It is literally built on an ancient oak tree, where a staircase spirals around its twisted trunk, which makes me remember a tree house. Within there are two small chapels, which are to this day used as places of worship by the local people. How old the tree is exactly is still the subject of some debate but it is without doubt the oldest known tree in France. While Chêne Chapelle (Oak Chapel) has persevered through the centuries, others have come and gone. So you can get an idea of how old it is, it was growing when France became a truly centralized kingdom under Louis IX in the thirteenth century. It survived the ravages of the Hundred Years War with the English. The Black Death, the Reformation, the Revolution and the time of Napoleon all came and went as it spread its branches. Local folklore places the time at which the acorn first took root as a thousand years ago. They maintain that William the Conqueror said prayers at its base before he went off to thrash the Anglo-Saxons near a small seaside town called Hastings. Yet tree experts put the real age of the tree at around 800, which puts its roots firmly in the thirteenth century.
But, as many things in life, the Chapel has also suffered some damages. A catastrophe occurred in the late 1600s, when the oak was nearing 500 years in age. On one stormy night it was struck by lightning, and a bolt with a temperature approaching 30,000 °C pierced the magnificent tree to its heart. Yet instead of dying, something astonishing happened. The fire within burned slowly through the center and hollowed the tree out. Perhaps it should then have simply slowly rotted away, but each year new leaves would form and the tree would produce acorns in abundance. In those religious times it was not long before the miraculous tree gained some pious attention. The local Abbot Du Detroit and the village priest, Father Du Cerceau, determined that the lighting striking and hollowing the tree was an event that had happened with holy purpose. So they built a place of pilgrimage devoted to the Virgin Mary in the hollow. In later years, the chapel above was added, as was the staircase.
The need to survive sometimes precipitates change.
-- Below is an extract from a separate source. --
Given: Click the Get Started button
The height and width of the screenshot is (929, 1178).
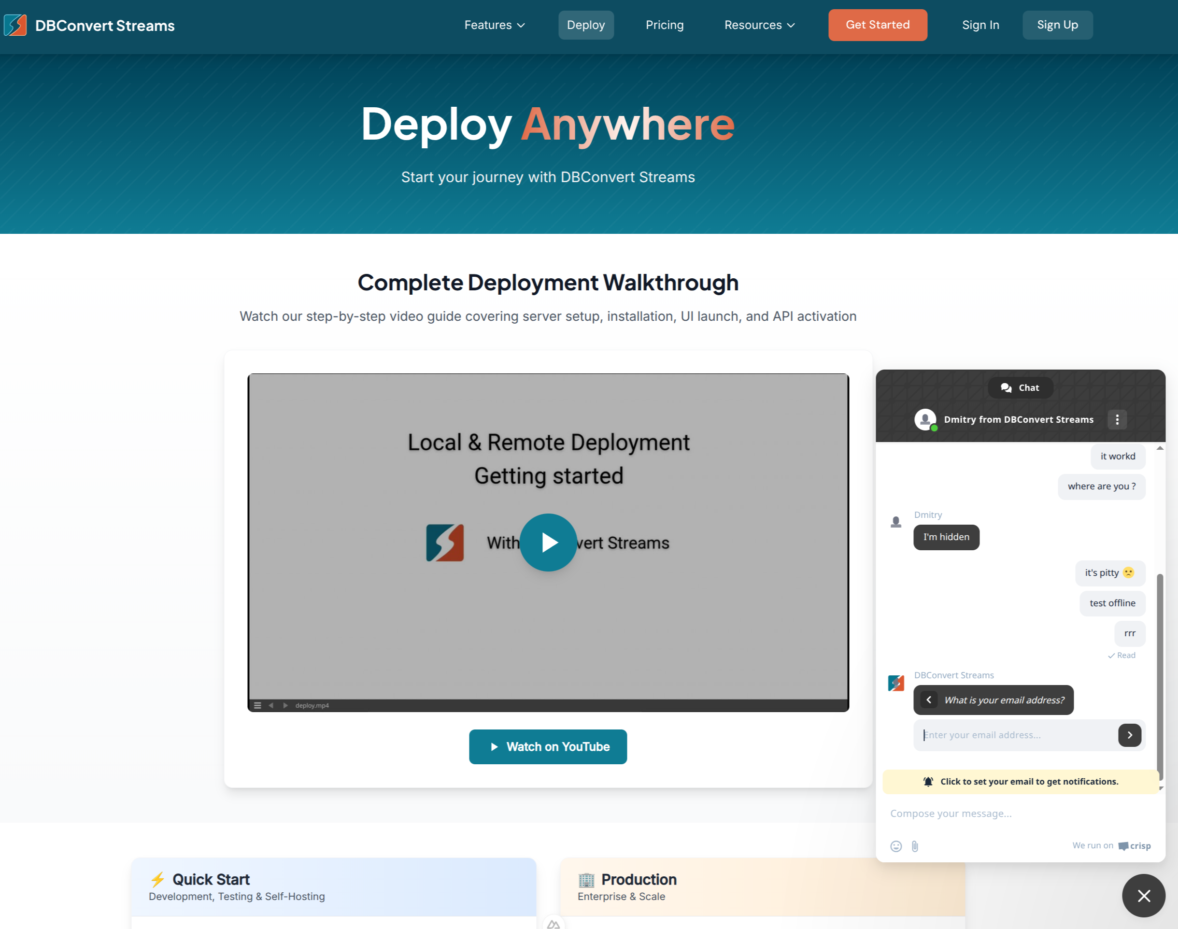Looking at the screenshot, I should (x=877, y=25).
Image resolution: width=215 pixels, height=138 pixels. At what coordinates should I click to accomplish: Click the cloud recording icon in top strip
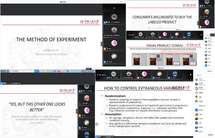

During the Revolution the tree became an emblem of the old system of governance and tyranny as well as the church that aided and abetted it. A crowd descended upon the village, intent on burning the tree to the ground. However, a local whose name is lost to history had an inspired thought: he renamed the oak the temple of reason and as such it became a symbol of the new ways of thinking and the chapel was spared.
Of course, a tree this old cannot go on forever and Chêne chapelle is showing its age. Poles must shore up its weight where it once it bore its own, like a giant stretching. Wooden shingles have been used to cover areas of the tree which have lost their bark. Yet as much care and diligence is given to the tree as can be, to ensure that it lives on as long as possible even though part of its trunk is already dead. Yet twice a year its loyal congregation gathers and mass is celebrated within the confines of this remarkable chapel of oak.
The chapels are called Notre Dame de la Paix (Our Lady of Peace) and the Chambre de l'Ermite (Hermit's Room). On August 15 of each year it is still a site of pilgrimage for local Christians.